L’entremêlement des épisodes est construit avec rigueur et brio, avec en outre un effet de distorsion chronologique que l’on ne découvre que dans les toutes dernières pages, et qui alimente une tension narrative fiévreuse, saisit et captive. J’ai avalé le bouquin. C’est un excellent roman, une réflexion sur la condition humaine, sur le tragique, sur la famille, la société et l’Histoire, sur les méandres obscurs de l’inconscient, le Bien et le Mal. Je ne suis pas sûre d’avoir été convaincue par la fin. On y perd des fils importants : ainsi de la femme de Benny, Anna, omniprésente comme absence si je puis me permettre ce paradoxe, qui disparaît après deux messages téléphoniques à un moment crucial, comme escamotée, elle aussi, de même que Fritz, son fils. Cela laisse un sentiment de gêne, comme gêne le « happy end » après bain de sang et vengeance sauvage, qui pose beaucoup de questions : sur la justice, sur la police, mais surtout sur l’art de bâtir les dénouements. Celui-là est précipité, remet en cause la réflexion construite par Griessel sur la nécessité d’une justice sociale et non individuelle, et accorde à Carla une capacité de récupération post traumatique absolument exceptionnelle. C’est bien pour elle. Ça fait baisser l’adrénaline du lecteur.
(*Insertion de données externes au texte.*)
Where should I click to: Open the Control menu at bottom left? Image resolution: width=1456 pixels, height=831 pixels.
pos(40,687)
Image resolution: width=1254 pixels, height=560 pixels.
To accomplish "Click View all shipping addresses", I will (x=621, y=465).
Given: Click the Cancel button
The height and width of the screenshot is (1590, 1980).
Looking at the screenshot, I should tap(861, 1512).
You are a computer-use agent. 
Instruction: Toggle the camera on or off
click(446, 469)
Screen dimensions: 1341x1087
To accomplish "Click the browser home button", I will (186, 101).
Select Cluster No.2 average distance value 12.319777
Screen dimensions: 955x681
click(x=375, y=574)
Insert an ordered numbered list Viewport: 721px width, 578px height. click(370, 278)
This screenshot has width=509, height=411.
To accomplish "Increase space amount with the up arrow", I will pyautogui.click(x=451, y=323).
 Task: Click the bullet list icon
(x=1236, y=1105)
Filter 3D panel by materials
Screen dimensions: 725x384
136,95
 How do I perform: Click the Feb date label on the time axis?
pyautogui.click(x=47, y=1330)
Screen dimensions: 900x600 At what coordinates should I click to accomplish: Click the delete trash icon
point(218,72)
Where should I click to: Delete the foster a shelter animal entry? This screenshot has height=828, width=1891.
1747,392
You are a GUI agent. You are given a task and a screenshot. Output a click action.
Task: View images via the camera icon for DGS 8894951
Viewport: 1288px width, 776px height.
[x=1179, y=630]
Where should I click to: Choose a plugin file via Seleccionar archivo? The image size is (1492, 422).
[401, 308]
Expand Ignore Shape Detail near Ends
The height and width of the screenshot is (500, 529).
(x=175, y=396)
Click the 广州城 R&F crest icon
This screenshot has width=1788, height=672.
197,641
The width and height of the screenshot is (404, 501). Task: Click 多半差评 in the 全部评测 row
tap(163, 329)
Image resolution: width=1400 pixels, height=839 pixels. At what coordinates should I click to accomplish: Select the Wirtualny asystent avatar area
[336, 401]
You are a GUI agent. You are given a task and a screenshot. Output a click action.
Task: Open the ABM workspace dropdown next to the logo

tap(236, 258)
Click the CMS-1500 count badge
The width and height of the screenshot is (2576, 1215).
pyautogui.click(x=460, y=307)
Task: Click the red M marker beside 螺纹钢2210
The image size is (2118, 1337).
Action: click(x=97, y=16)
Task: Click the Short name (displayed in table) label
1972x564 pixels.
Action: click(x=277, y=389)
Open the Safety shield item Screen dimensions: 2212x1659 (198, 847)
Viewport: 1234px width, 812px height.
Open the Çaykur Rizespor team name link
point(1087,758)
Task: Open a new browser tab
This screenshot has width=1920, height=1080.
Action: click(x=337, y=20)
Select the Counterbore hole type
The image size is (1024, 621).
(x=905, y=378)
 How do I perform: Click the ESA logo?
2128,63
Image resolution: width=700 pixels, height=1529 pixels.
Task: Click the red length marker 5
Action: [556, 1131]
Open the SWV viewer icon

Mais moralement, littérairement, esthétiquement, c’est un peu frustrant.

Les paysages sont ici.

Commentaires

1. Le samedi, mars 14 2009, 13:47 par Laurent

Bonjour.

Plongé depuis quelques temps, et sans en sortir, dans les romans de Deon Meyer, ma découverte rayon polar de ces dernières années, je voulais dire que j'étais globalement d'accord avec vous sur la fin un peu décevante, et en tout cas bien trop rapide ; en revanche, je dois dire que j'ai été "scotché"par ce roman, et peut-être plus encore par "Les soldats de l'aube", que je trouve d'une très, très grande force, ainsi que d'une complexité réelle - ce qui est beaucoup quand on voit le manque d'efforts d'un certain nombre d'auteurs de polars se contentant d'une intrigue et d'une vague perspective socio-politique.

2. Le samedi, mars 14 2009, 17:33 par Agnès

Oui, oui, mes réserves ne sont que des réserves ! Je lirai "Les soldats de l'aube". Mais je pratique le thriller à petite dose^^... A.